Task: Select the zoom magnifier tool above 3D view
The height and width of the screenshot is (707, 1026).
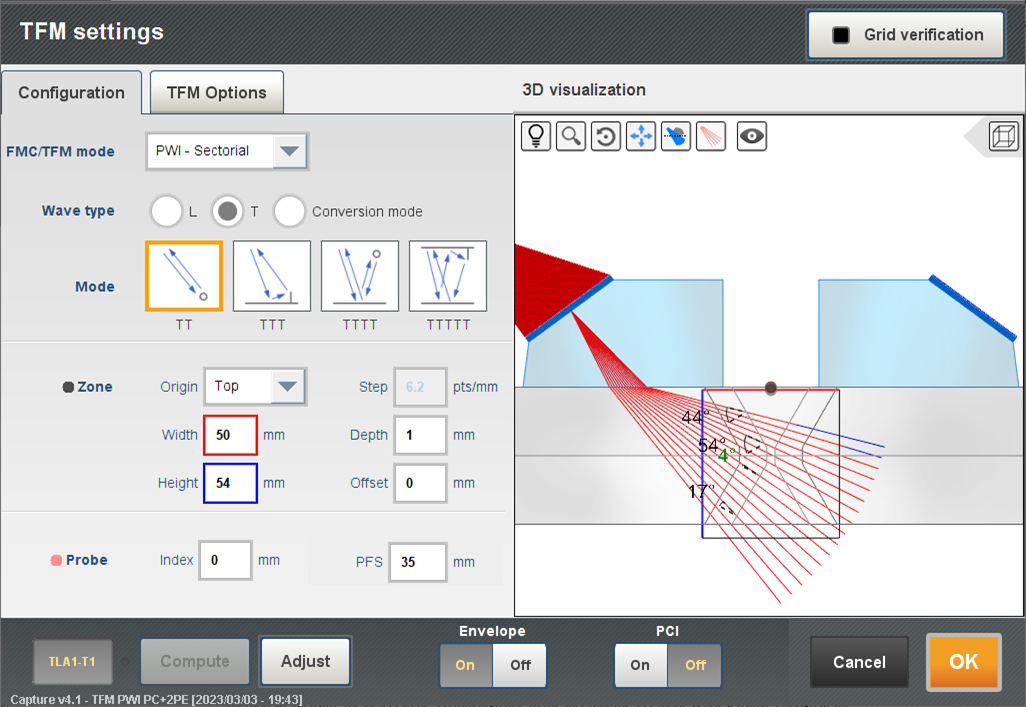Action: point(570,136)
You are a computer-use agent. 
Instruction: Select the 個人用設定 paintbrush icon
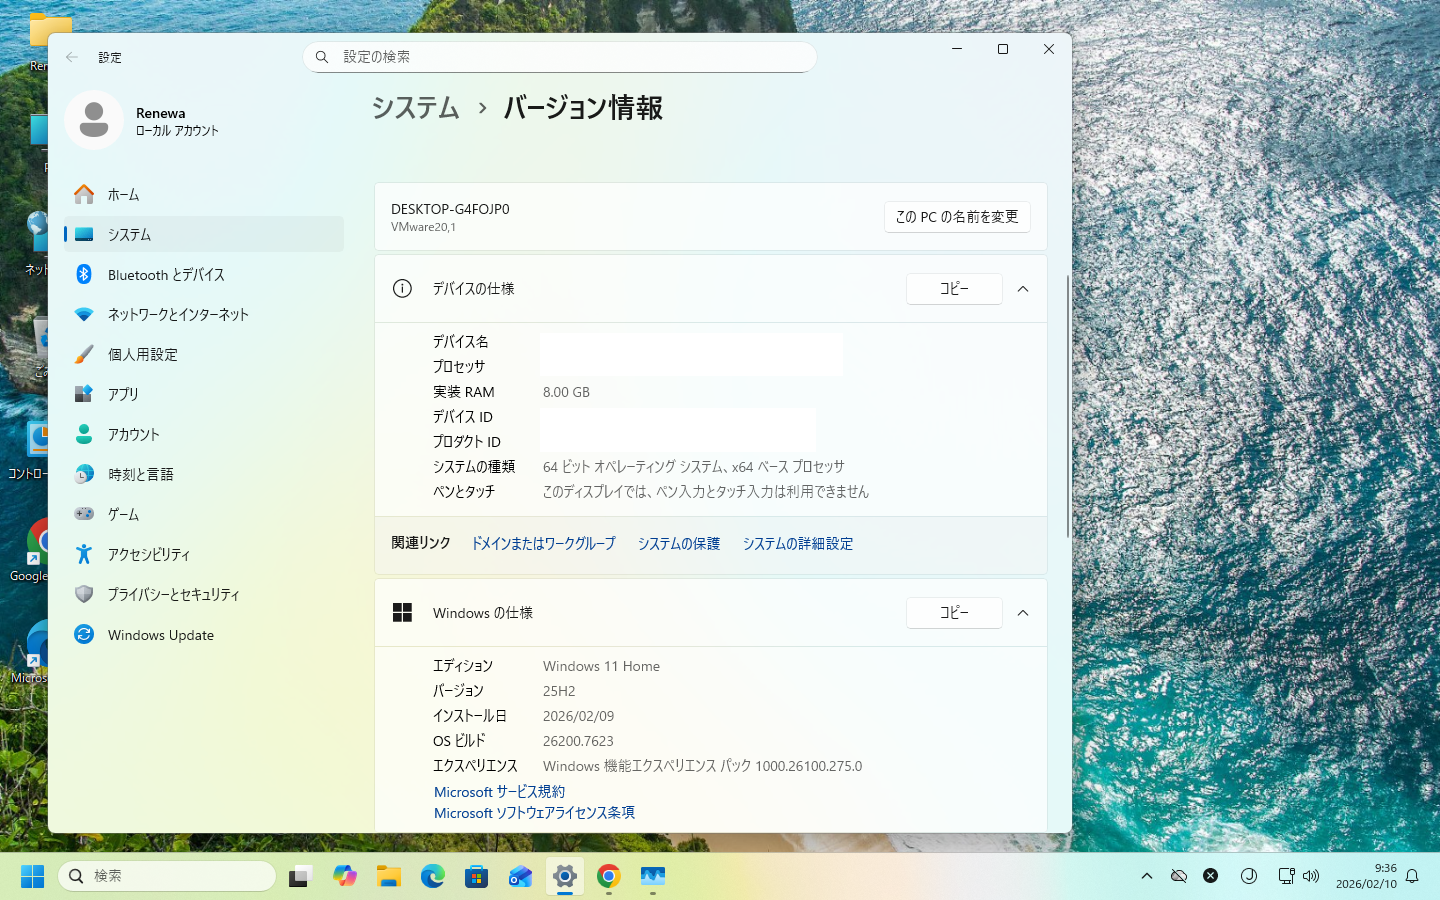click(84, 354)
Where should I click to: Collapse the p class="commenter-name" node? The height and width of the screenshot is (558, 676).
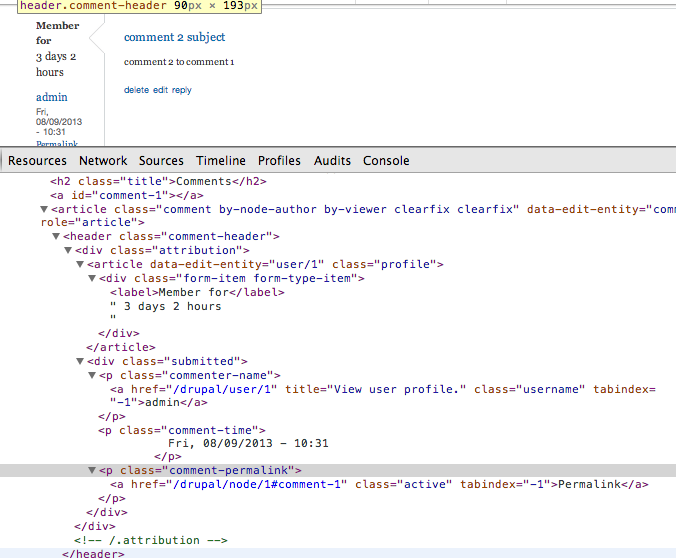[93, 375]
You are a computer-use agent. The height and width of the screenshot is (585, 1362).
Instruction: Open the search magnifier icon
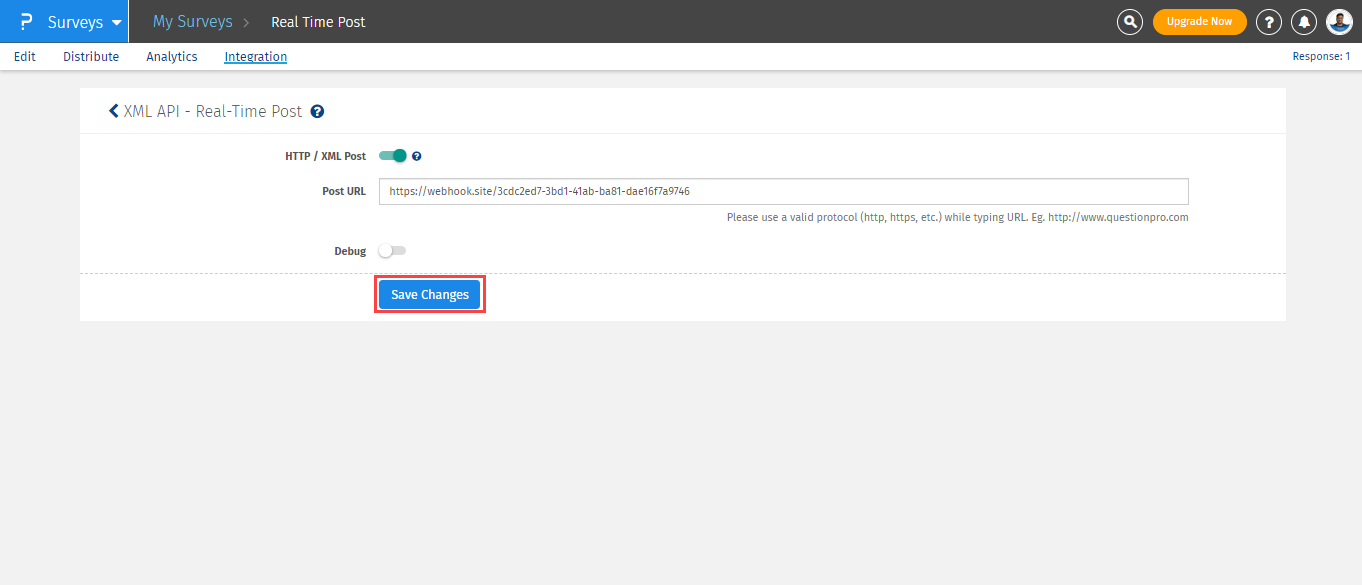(1130, 22)
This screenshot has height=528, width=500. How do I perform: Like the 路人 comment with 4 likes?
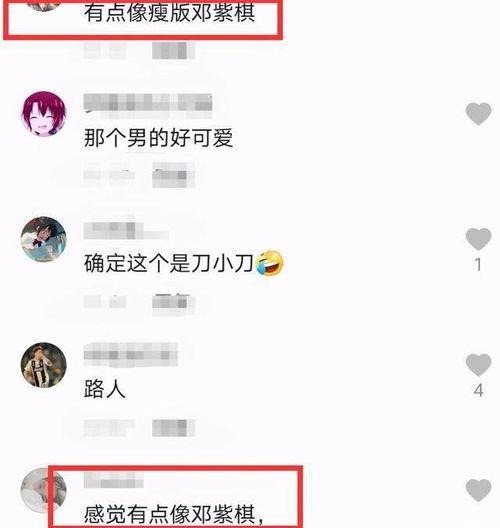[x=478, y=365]
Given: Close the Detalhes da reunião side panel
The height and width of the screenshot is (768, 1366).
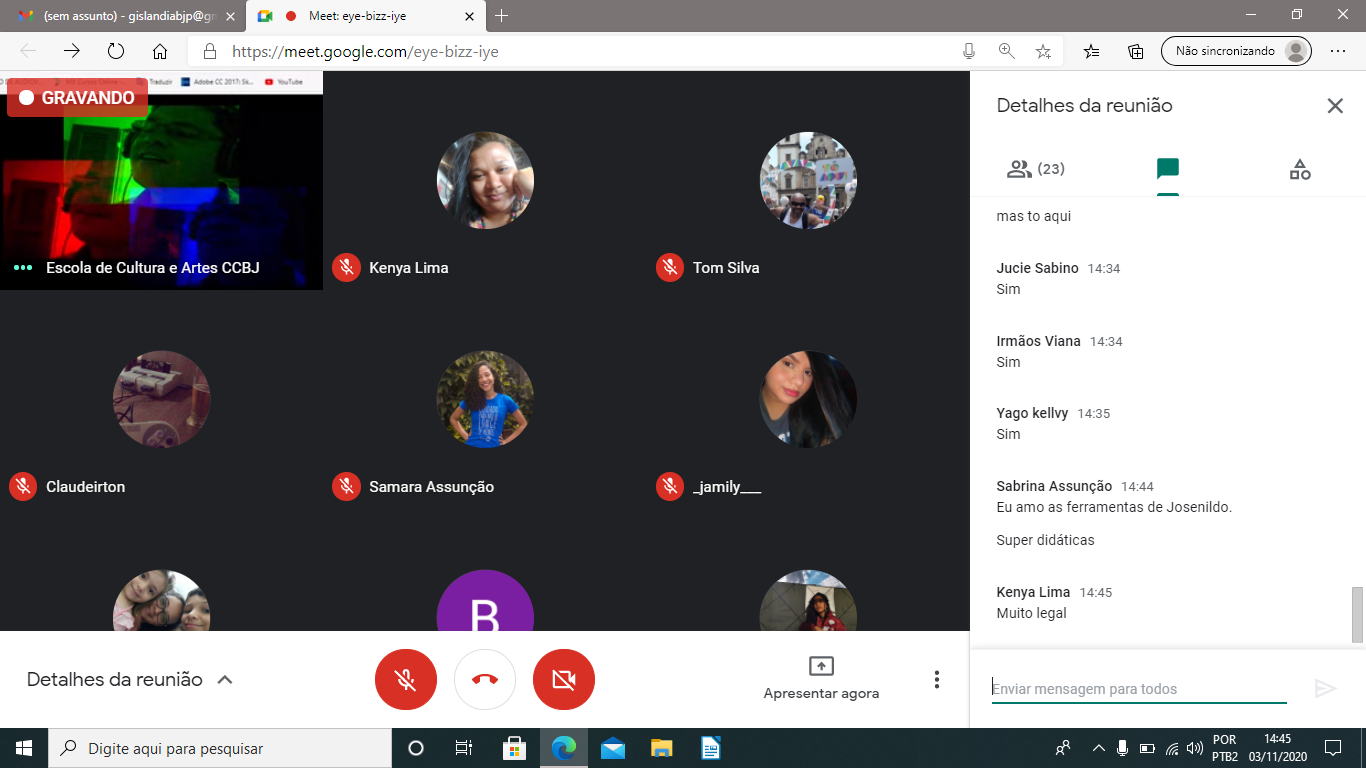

■ TRY IT ■
Print each entry precisely as written; the pictures stay out.

■ SOLUTION TO THE EXERCISE ■
Task: Select the zoom magnifier tool above 3D view
The height and width of the screenshot is (707, 1026).
Action: point(570,136)
You are a computer-use agent. 
Instruction: Select the 個人用設定 paintbrush icon
click(84, 354)
Where should I click to: Collapse the p class="commenter-name" node? The height and width of the screenshot is (558, 676).
[93, 375]
You are a computer-use agent. The height and width of the screenshot is (585, 1362).
Instruction: Open the search magnifier icon
(1130, 22)
This screenshot has height=528, width=500. How do I perform: Like the 路人 comment with 4 likes?
[x=478, y=365]
Given: Close the Detalhes da reunião side panel
The height and width of the screenshot is (768, 1366).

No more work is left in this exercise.